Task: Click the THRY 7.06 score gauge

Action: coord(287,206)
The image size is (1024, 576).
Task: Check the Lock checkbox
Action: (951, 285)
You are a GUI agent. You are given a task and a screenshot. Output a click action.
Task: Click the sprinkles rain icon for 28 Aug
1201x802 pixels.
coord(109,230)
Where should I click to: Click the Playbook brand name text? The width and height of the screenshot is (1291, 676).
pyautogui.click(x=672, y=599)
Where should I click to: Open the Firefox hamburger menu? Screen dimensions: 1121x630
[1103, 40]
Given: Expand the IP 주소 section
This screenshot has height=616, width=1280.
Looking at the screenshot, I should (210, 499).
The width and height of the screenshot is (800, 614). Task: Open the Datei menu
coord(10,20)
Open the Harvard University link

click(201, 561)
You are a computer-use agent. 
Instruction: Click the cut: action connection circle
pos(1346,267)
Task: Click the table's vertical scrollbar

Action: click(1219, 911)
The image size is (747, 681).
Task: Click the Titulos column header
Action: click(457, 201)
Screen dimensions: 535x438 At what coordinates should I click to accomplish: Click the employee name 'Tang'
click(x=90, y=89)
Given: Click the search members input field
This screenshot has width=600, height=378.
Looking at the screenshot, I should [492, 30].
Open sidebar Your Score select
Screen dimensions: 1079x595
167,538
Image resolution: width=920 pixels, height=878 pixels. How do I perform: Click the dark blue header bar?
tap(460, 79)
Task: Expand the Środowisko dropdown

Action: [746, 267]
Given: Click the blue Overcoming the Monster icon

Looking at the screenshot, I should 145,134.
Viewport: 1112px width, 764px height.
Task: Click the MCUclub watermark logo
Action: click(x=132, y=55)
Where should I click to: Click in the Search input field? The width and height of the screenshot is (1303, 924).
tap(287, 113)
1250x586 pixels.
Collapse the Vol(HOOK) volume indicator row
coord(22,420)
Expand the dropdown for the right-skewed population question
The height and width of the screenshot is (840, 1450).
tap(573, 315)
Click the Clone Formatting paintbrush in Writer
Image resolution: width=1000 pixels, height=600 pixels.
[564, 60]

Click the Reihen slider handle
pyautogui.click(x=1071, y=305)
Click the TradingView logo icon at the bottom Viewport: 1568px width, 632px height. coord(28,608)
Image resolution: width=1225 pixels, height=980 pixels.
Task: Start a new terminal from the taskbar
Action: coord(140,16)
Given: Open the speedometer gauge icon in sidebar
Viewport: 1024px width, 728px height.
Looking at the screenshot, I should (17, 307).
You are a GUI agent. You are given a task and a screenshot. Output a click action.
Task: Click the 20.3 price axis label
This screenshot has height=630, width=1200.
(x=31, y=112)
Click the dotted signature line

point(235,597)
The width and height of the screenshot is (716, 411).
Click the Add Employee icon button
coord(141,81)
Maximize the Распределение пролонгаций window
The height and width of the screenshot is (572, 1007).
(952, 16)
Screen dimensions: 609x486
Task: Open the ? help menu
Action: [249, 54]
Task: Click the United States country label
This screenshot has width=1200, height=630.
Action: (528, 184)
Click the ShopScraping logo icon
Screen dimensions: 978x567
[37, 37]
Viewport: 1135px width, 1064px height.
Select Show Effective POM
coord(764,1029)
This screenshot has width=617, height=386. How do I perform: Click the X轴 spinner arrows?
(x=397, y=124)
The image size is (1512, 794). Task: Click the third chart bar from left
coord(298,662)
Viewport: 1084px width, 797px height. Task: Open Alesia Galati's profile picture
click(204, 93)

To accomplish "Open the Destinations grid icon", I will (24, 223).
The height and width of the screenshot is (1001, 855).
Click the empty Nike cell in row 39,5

Exercise —
Recopy all the entries faithfully, leaving none out.

Result below —
Task: Click the THRY 7.06 score gauge

Action: coord(287,206)
The image size is (1024, 576).
Task: Check the Lock checkbox
Action: (951, 285)
You are a GUI agent. You are given a task and a screenshot. Output a click action.
Task: Click the sprinkles rain icon for 28 Aug
1201x802 pixels.
coord(109,230)
Where should I click to: Click the Playbook brand name text? The width and height of the screenshot is (1291, 676).
pyautogui.click(x=672, y=599)
Where should I click to: Open the Firefox hamburger menu? Screen dimensions: 1121x630
[1103, 40]
Given: Expand the IP 주소 section
This screenshot has height=616, width=1280.
Looking at the screenshot, I should (210, 499).
The width and height of the screenshot is (800, 614). Task: Open the Datei menu
coord(10,20)
Open the Harvard University link

click(201, 561)
You are a computer-use agent. 
Instruction: Click the cut: action connection circle
pos(1346,267)
Task: Click the table's vertical scrollbar

Action: click(1219, 911)
The image size is (747, 681).
Task: Click the Titulos column header
Action: click(457, 201)
Screen dimensions: 535x438 At what coordinates should I click to accomplish: Click the employee name 'Tang'
click(x=90, y=89)
Given: Click the search members input field
This screenshot has width=600, height=378.
Looking at the screenshot, I should [492, 30].
Open sidebar Your Score select
Screen dimensions: 1079x595
167,538
Image resolution: width=920 pixels, height=878 pixels. How do I perform: Click the dark blue header bar?
tap(460, 79)
Task: Expand the Środowisko dropdown

Action: [746, 267]
Given: Click the blue Overcoming the Monster icon

Looking at the screenshot, I should 145,134.
Viewport: 1112px width, 764px height.
Task: Click the MCUclub watermark logo
Action: click(x=132, y=55)
Where should I click to: Click in the Search input field? The width and height of the screenshot is (1303, 924).
tap(287, 113)
1250x586 pixels.
Collapse the Vol(HOOK) volume indicator row
coord(22,420)
Expand the dropdown for the right-skewed population question
The height and width of the screenshot is (840, 1450).
tap(573, 315)
Click the Clone Formatting paintbrush in Writer
Image resolution: width=1000 pixels, height=600 pixels.
[564, 60]

Click the Reihen slider handle
pyautogui.click(x=1071, y=305)
Click the TradingView logo icon at the bottom Viewport: 1568px width, 632px height. coord(28,608)
Image resolution: width=1225 pixels, height=980 pixels.
Task: Start a new terminal from the taskbar
Action: coord(140,16)
Given: Open the speedometer gauge icon in sidebar
Viewport: 1024px width, 728px height.
Looking at the screenshot, I should (17, 307).
You are a GUI agent. You are given a task and a screenshot. Output a click action.
Task: Click the 20.3 price axis label
This screenshot has height=630, width=1200.
(x=31, y=112)
Click the dotted signature line

point(235,597)
The width and height of the screenshot is (716, 411).
Click the Add Employee icon button
coord(141,81)
Maximize the Распределение пролонгаций window
The height and width of the screenshot is (572, 1007).
(952, 16)
Screen dimensions: 609x486
Task: Open the ? help menu
Action: [249, 54]
Task: Click the United States country label
This screenshot has width=1200, height=630.
Action: (528, 184)
Click the ShopScraping logo icon
Screen dimensions: 978x567
[37, 37]
Viewport: 1135px width, 1064px height.
Select Show Effective POM
coord(764,1029)
This screenshot has width=617, height=386. How do I perform: Click the X轴 spinner arrows?
(x=397, y=124)
The image size is (1512, 794). Task: Click the third chart bar from left
coord(298,662)
Viewport: 1084px width, 797px height. Task: Open Alesia Galati's profile picture
click(204, 93)

To accomplish "Open the Destinations grid icon", I will (24, 223).
The height and width of the screenshot is (1001, 855).
Click the empty Nike cell in row 39,5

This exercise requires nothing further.